The way we mashed up other programs and languages in the old days was to use the Execute Program operator. That operator let’s you execute arbitrary programs in RapidMiner within the process. Want to kick of some Java at run time? You could do it. Want to use Python? You could do that (and I did) too!

The best part? You can still use this operator today and that’s what I did with Julia. Mind you, this is tutorial is a simple Proof of Concept, I didn’t do anything fancy, but it works.

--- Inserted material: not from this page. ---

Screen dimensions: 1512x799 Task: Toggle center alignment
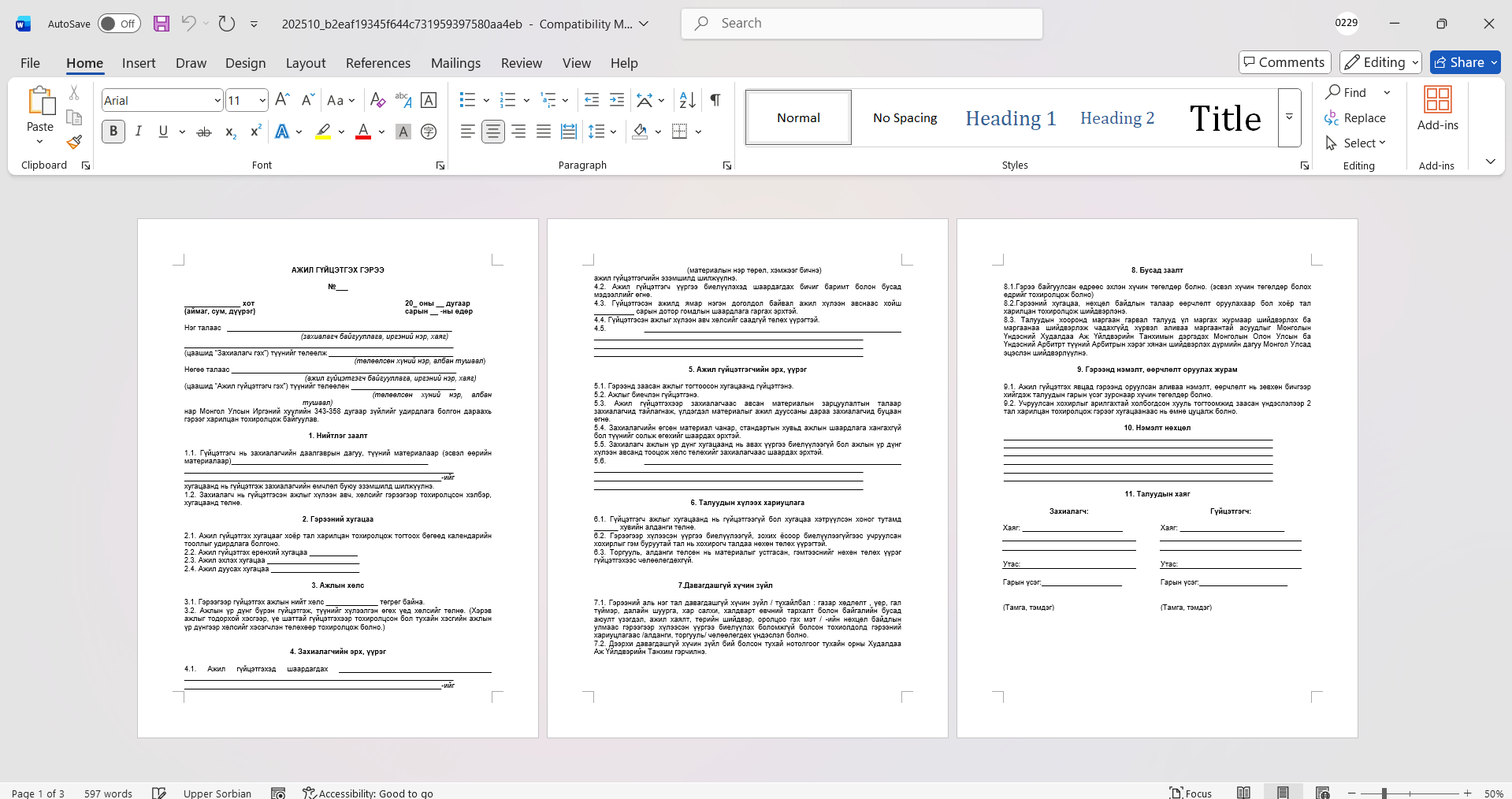[x=493, y=132]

What I did was take some a RapidMiner sample data set (Golf) and pass it to a Julia script that writes it out as a CSV file. I save the CSV file to a working directory defined by the Julia script.

Tutorial Processes

A few prerequisites, you’ll need RapidMiner and Julia installed. Make sure your Julia path is correct in your environment variables. I had some trouble in Windows with this but it worked fine after I fixed it.

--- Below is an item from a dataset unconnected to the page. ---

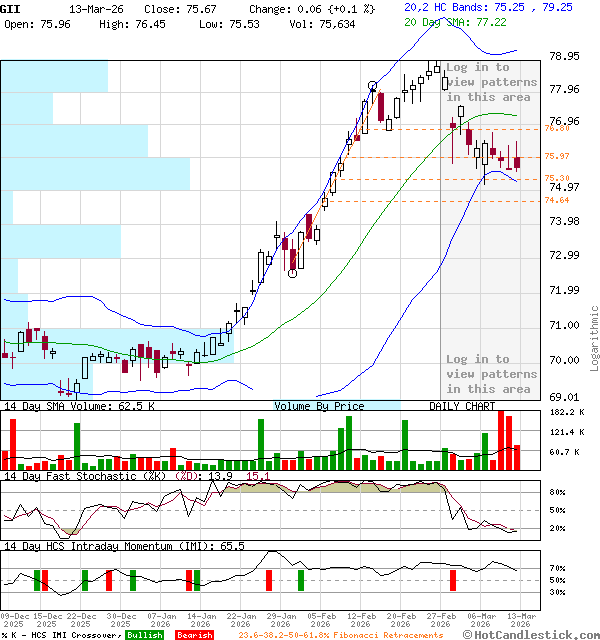
Task: Click the circled candlestick marker near the price peak
Action: point(373,87)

Below you’ll find the XML for the Rapidminer process and the simple Julia script. I named the script read.jl and called from my Dropbox, you’ll need to repath this on your computer.

The RapidMiner Process


<?xml version="1.0" encoding="UTF-8"?><process version="7.4.000">
  <context>
    <input/>
    <output/>
    <macros/>
  </context>
  <operator activated="true" class="process" compatibility="7.4.000" expanded="true" name="Process">
    <process expanded="true">
      <operator activated="true" class="retrieve" compatibility="7.4.000" expanded="true" height="68" name="Retrieve Golf" width="90" x="45" y="34">
        <parameter key="repository_entry" value="//Samples/data/Golf"/>
      </operator>
      <operator activated="true" class="write_csv" compatibility="7.4.000" expanded="true" height="82" name="Write CSV" width="90" x="246" y="34">
        <parameter key="csv_file" value="read"/>
        <parameter key="column_separator" value=","/>
      </operator>
      <operator activated="true" class="productivity:execute_program" compatibility="7.4.000" expanded="true" height="103" name="Execute Program" width="90" x="447" y="34">
        <parameter key="command" value="julia read.jl"/>
        <parameter key="working_directory" value="C:\Users\ThomasOtt\Dropbox\Julia"/>
        <list key="env_variables"/>
      </operator>
      <connect from_op="Retrieve Golf" from_port="output" to_op="Write CSV" to_port="input"/>
      <connect from_op="Write CSV" from_port="file" to_op="Execute Program" to_port="in"/>
      <connect from_op="Execute Program" from_port="out" to_port="result 1"/>
      <portSpacing port="source_input 1" spacing="0"/>
      <portSpacing port="sink_result 1" spacing="0"/>
      <portSpacing port="sink_result 2" spacing="0"/>
    </process>
  </operator>
</process>

The Julia Language script


using DataFrames

df = readtable(STDIN)

writetable("output.csv", df, separator = ',', header = true)

Note: You’ll need to “Pkg.add(“Dataframes”)” to Julia first.

Of course the next steps is to write a more defined Julia script, pass the data back INTO RapidMiner, and then continue processing it downstream.